An Amtrak train smashed into a big rig that was partially stopped on the tracks on Thursday, March 8 according to the ABC Local News. The big rig was stopped at a traffic signal but did not realize that he back end of his truck was still on the tracks. The railroad arms came down on the back of the truck and the oncoming train repeatedly honked an alarm. The big rig did not move in time and the train was unable to avoid crashing into it.
The train engineer was sent to the hospital with a back injury and five passengers were treated for minor injuries. The driver of the big rig was cited.

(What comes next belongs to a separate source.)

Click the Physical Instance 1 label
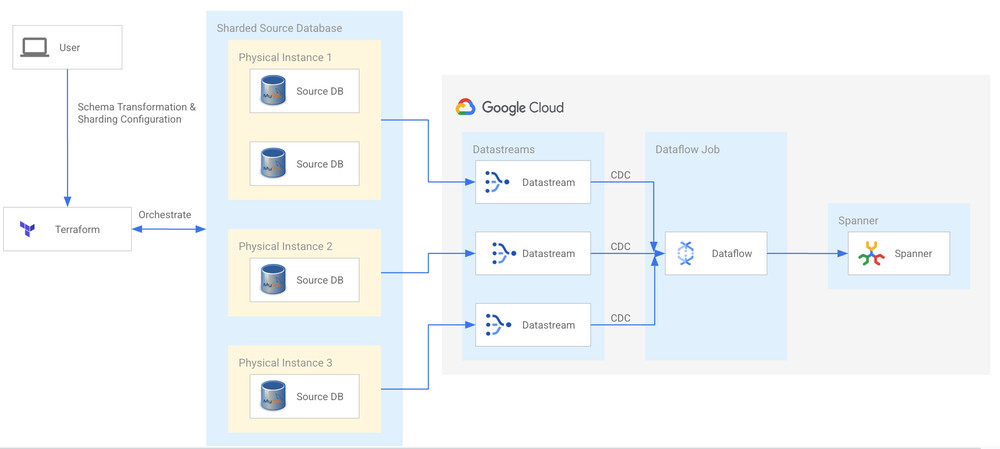Image resolution: width=1000 pixels, height=449 pixels. coord(285,57)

Truck drivers go through training to learn how to handle loaded eighteen wheelers and obtain their Commercial Driver’s License. Trucking companies are concerned with driver safety, especially because they may be liable for damage or injury caused by employee drivers. The Federal Department of Transportation has put limits on the hours a truck operator can drive and the California Department of Motor Vehicles requires that a Commercial Driver’s License applicant pass a medical examination. Despite high standards for drivers, the number of trucking accidents has risen 20% over the last twenty years. The number one reason for these accidents is driver error, as was the case in Thursday’s collision.

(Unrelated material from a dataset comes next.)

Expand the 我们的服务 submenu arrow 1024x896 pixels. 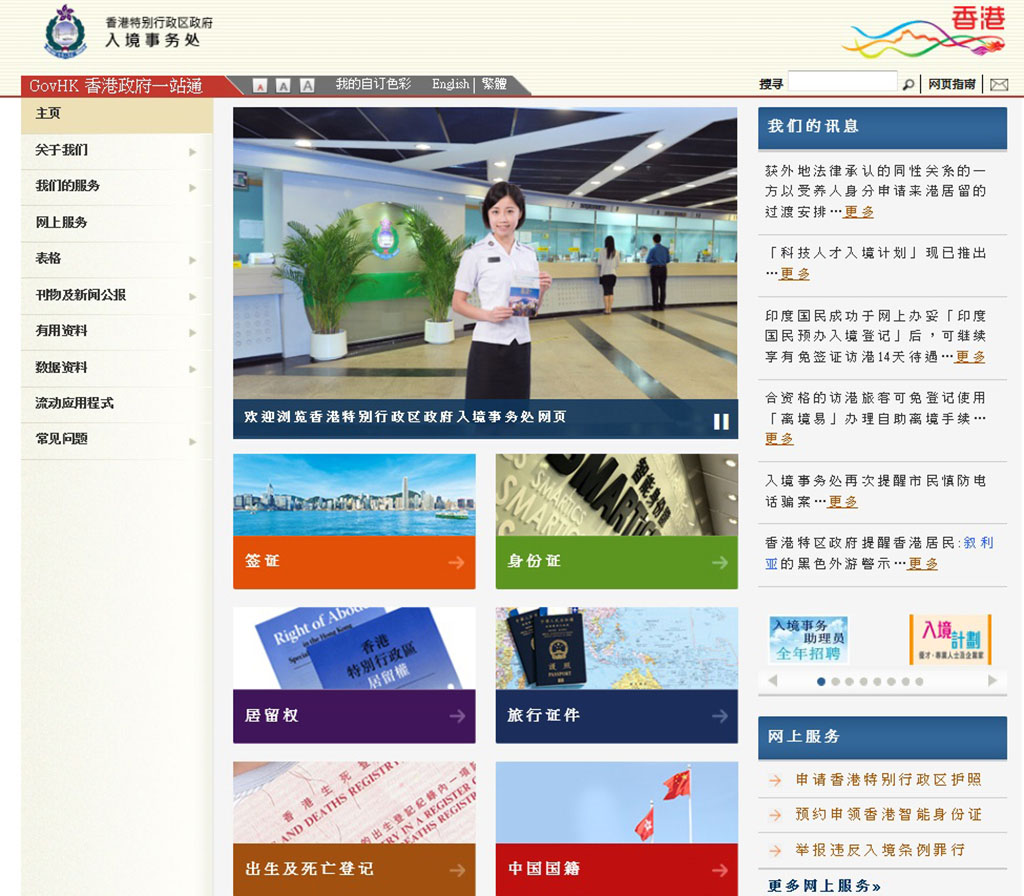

Even when drivers do not follow protocol set out by their employers, the employer is still liable for the employee’s actions while driving a company vehicle. This legal theory is called respondeat superior and presumes that an employer holds authority over its employees and is therefore responsible for their actions.
In the past, shipping companies tried to avoid liability by putting distance between itself and its employees and even the big rigs themselves. Companies would lease trucks instead of buying them and claim that they were not liable because they did not actually own the truck involved in an accident. In other cases, companies limited driving positions to independent contract work, and claimed that the drivers were not employees in the strict sense of the word. In the 2011 court case, Sperl v. Robinson, an Illinois Appeals Court struck down that argument. Additionally, the federal government passed regulations to end those defenses.